### Exercise description
Could you copy each line of the entries that contains "agent"?

(Beginning of Given information)

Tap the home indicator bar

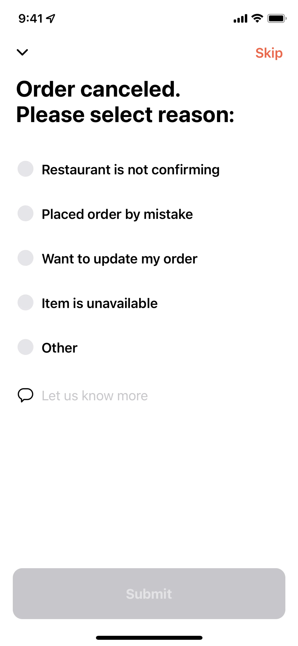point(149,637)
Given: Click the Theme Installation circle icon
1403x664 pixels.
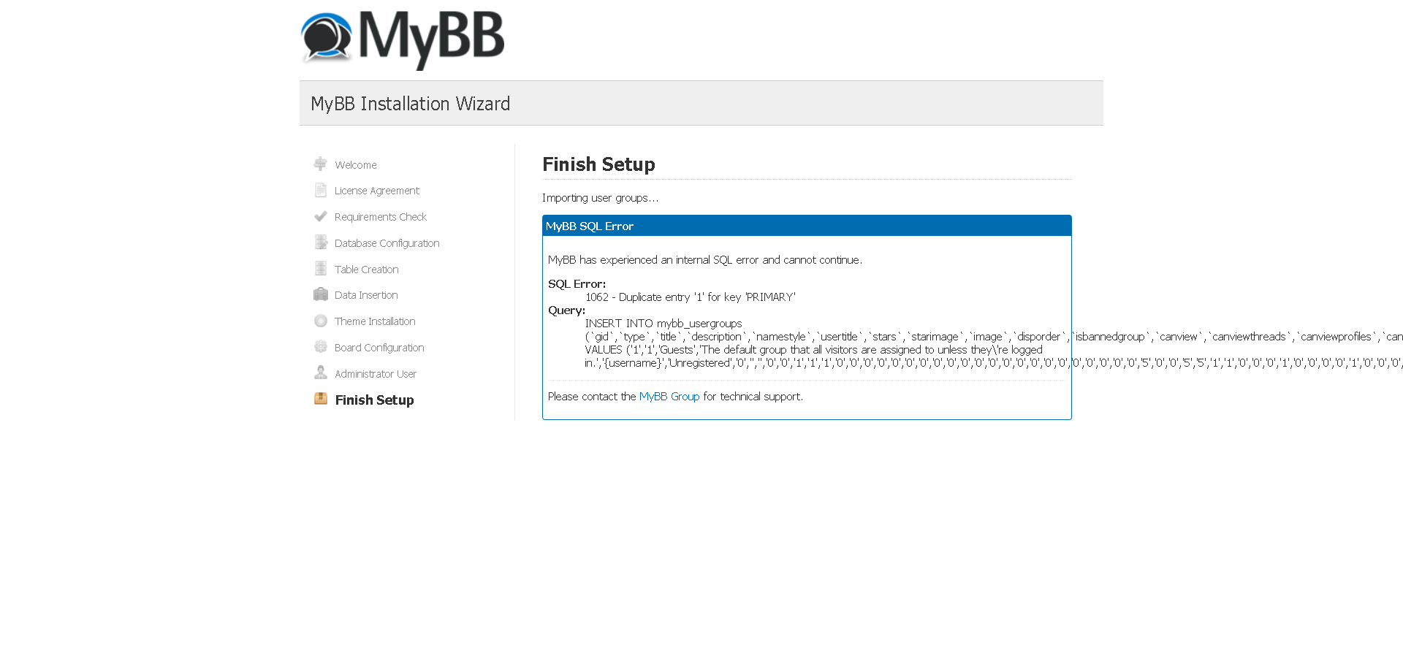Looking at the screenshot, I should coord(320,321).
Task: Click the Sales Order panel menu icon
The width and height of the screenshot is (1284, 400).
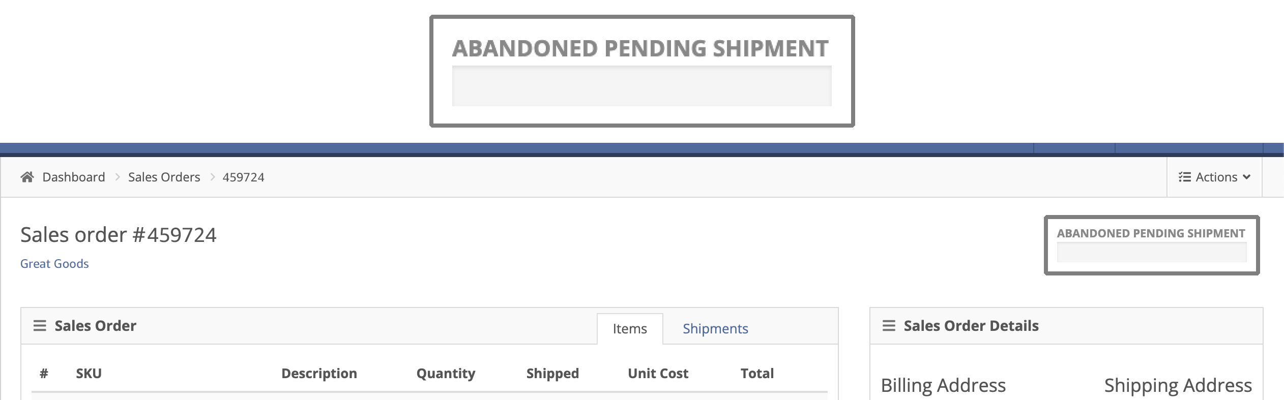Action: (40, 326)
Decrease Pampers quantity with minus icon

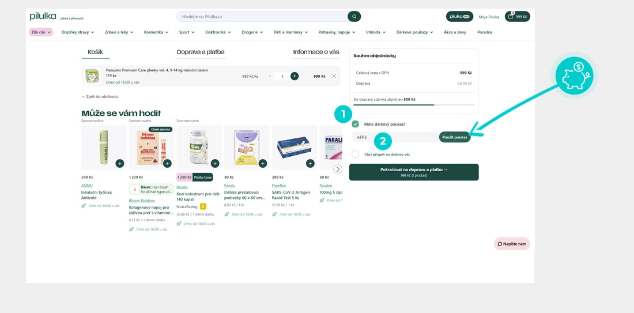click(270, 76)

(End of Given information)
(Beginning of Given information)

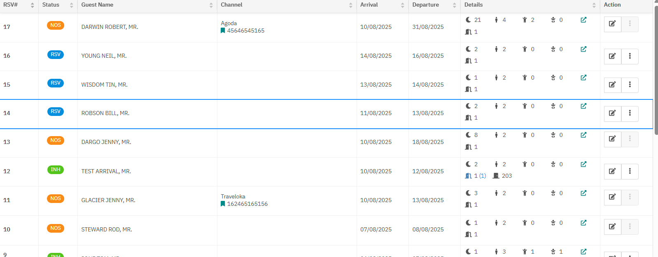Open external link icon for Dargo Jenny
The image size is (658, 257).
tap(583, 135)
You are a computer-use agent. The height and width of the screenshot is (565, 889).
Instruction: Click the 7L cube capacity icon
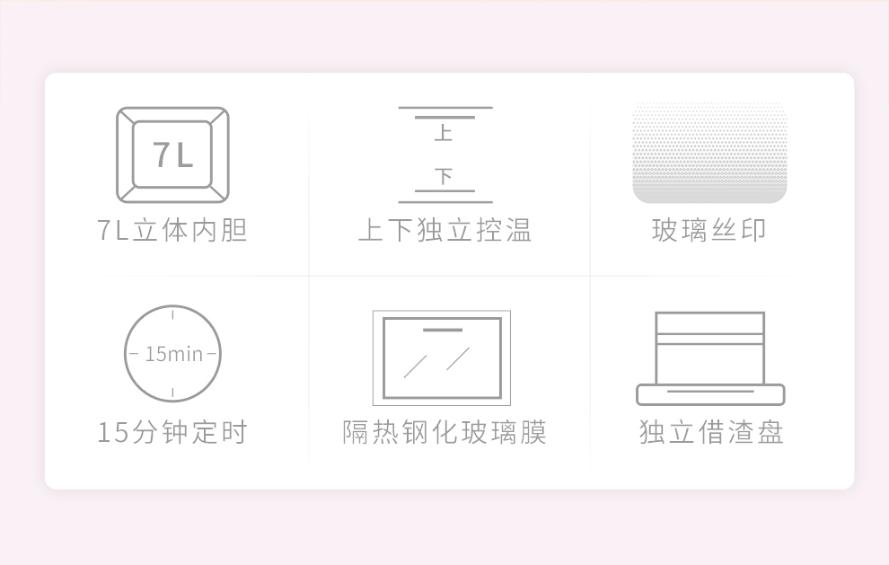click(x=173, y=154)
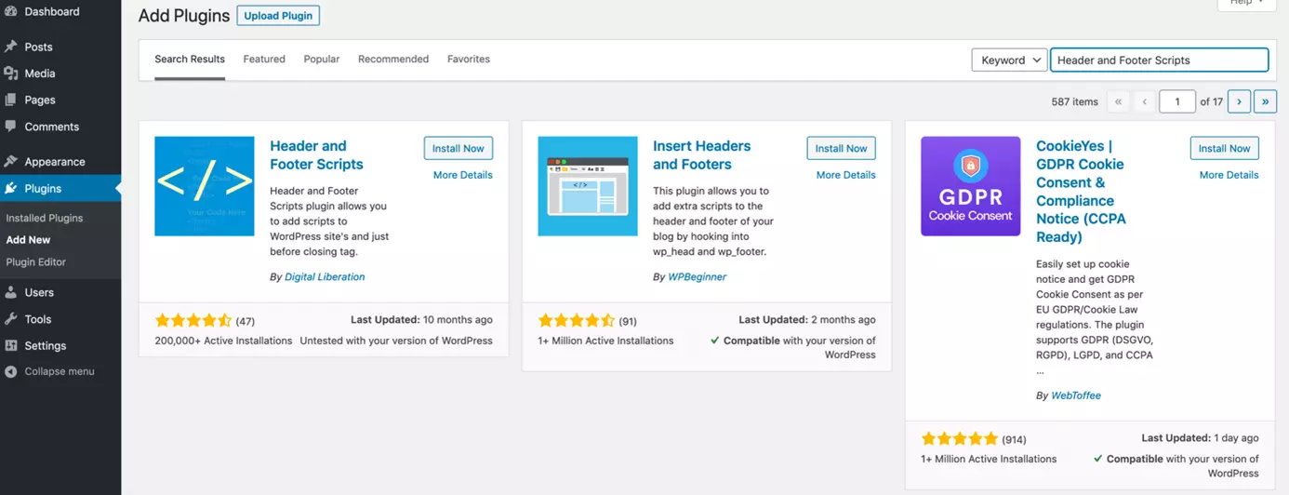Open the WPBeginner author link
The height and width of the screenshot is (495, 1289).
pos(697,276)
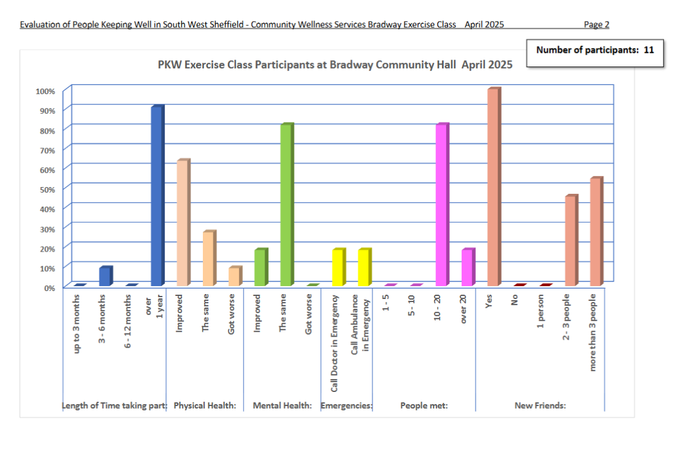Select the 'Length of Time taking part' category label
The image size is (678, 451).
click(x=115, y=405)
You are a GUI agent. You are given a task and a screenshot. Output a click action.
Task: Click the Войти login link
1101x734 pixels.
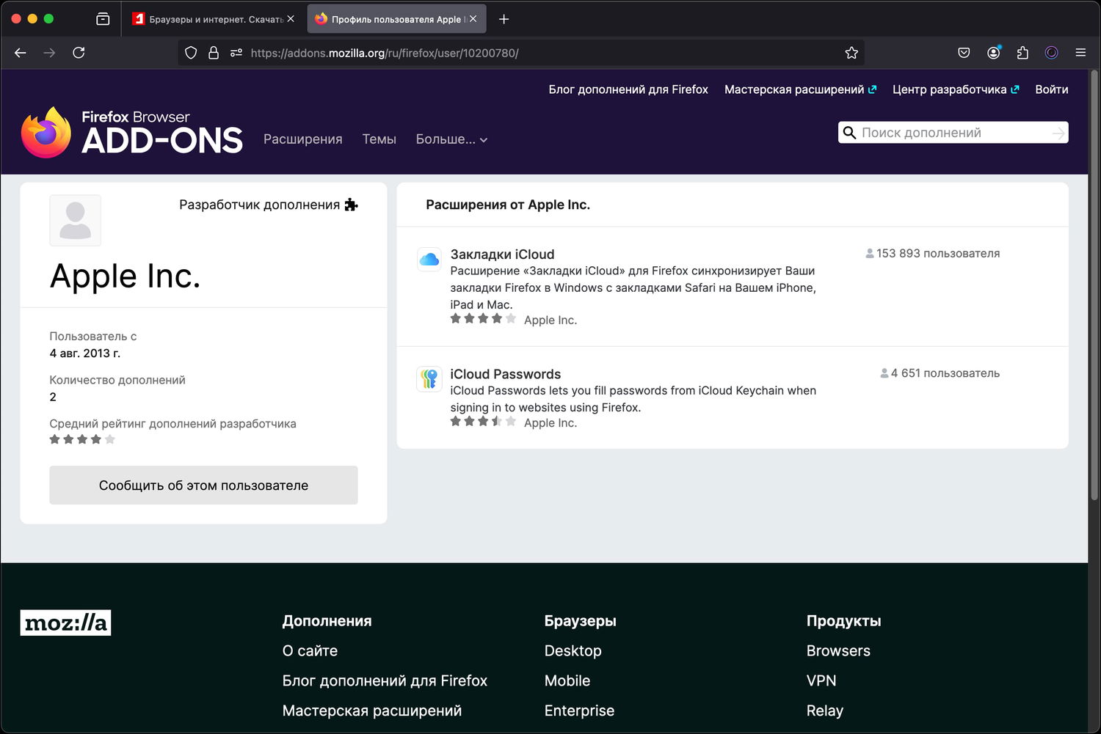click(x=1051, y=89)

(End of Given information)

### Worked solution
You are a computer-use agent. The height and width of the screenshot is (565, 889).
You are a GUI agent. You are given a task and a screenshot. Output a click action.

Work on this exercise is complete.